What you are asked to do » Set down exactly the lines below, starting at the one that contains "Identify the click" and ending at the one that contains "Правила конфиденциальности (180, 1474)", with both of those lines included and nothing else.

Saved entries
*** Block opens ***

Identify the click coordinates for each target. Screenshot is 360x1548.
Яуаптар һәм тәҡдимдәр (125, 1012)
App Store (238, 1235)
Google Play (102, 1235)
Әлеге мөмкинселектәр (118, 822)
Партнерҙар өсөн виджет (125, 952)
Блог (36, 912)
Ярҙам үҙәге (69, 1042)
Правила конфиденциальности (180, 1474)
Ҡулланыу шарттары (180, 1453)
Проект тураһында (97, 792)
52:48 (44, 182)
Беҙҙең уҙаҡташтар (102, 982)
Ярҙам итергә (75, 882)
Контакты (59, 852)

*** Block closes ***
*** Block opens ***

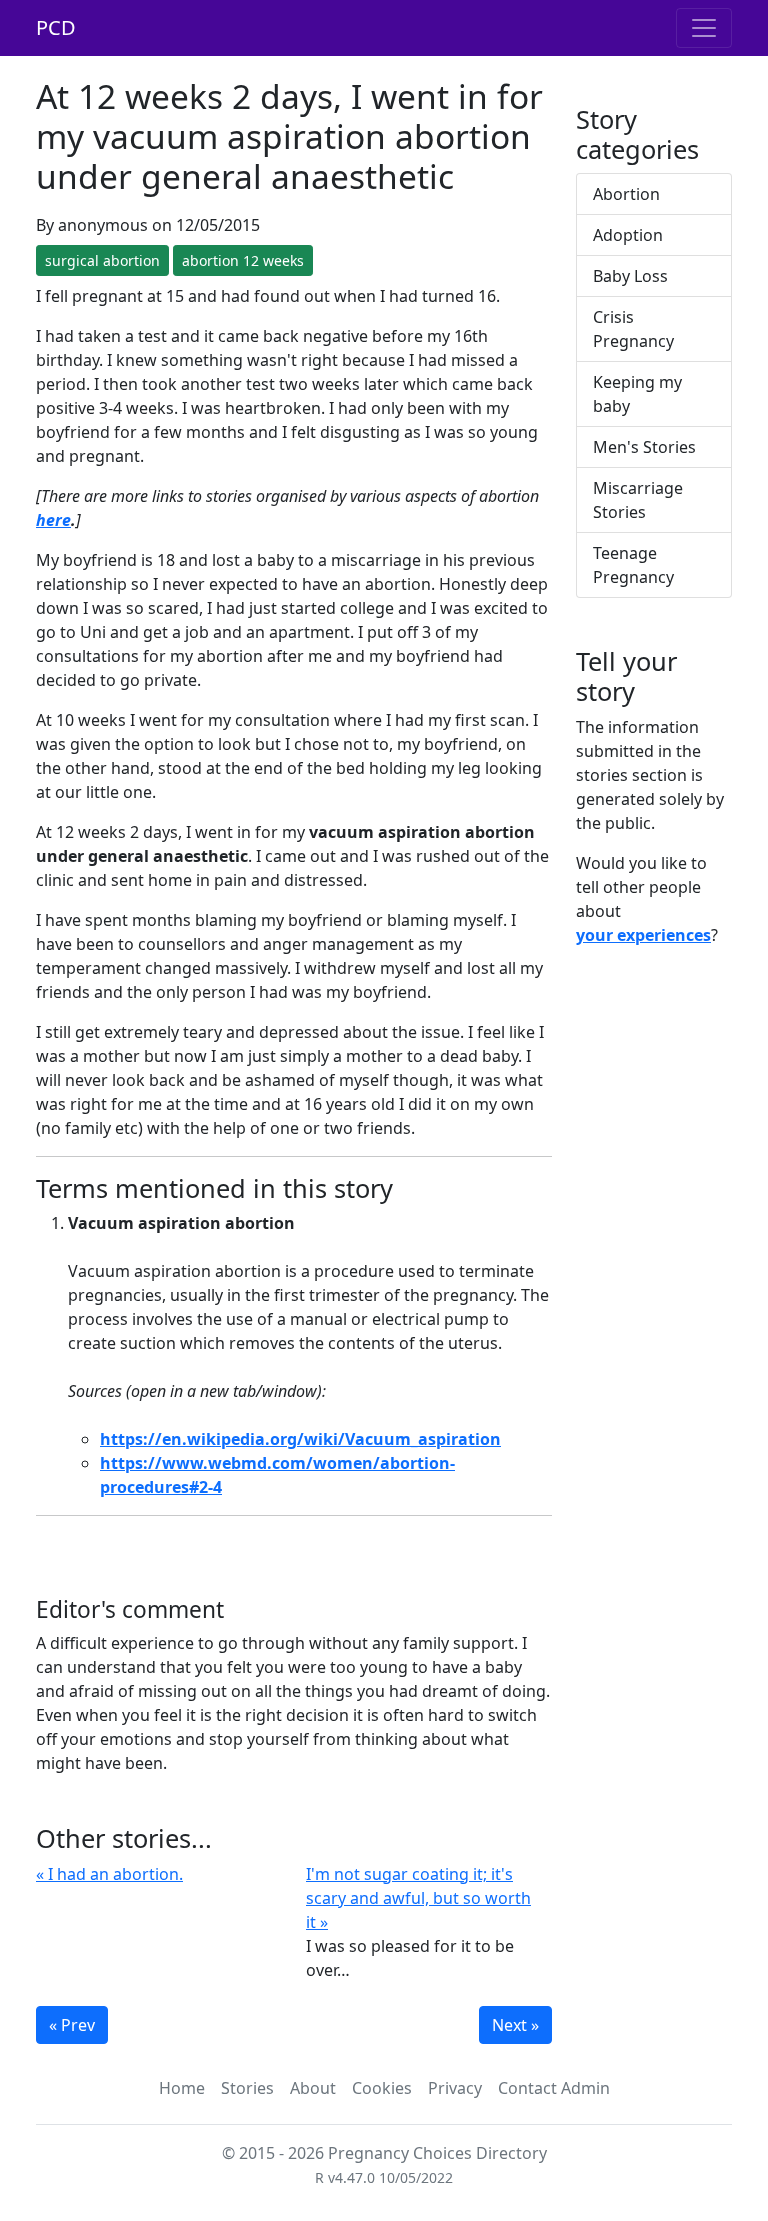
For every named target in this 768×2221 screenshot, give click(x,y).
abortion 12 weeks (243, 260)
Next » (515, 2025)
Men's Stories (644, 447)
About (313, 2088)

*** Block closes ***

Your solution »
Identify the click coordinates for each target. Screenshot is 360x1548.
Яуаптар һәм тәҡдимдәр (125, 1012)
App Store (238, 1235)
Google Play (102, 1235)
Әлеге мөмкинселектәр (118, 822)
Партнерҙар өсөн виджет (125, 952)
Блог (36, 912)
Ярҙам үҙәге (69, 1042)
Правила конфиденциальности (180, 1474)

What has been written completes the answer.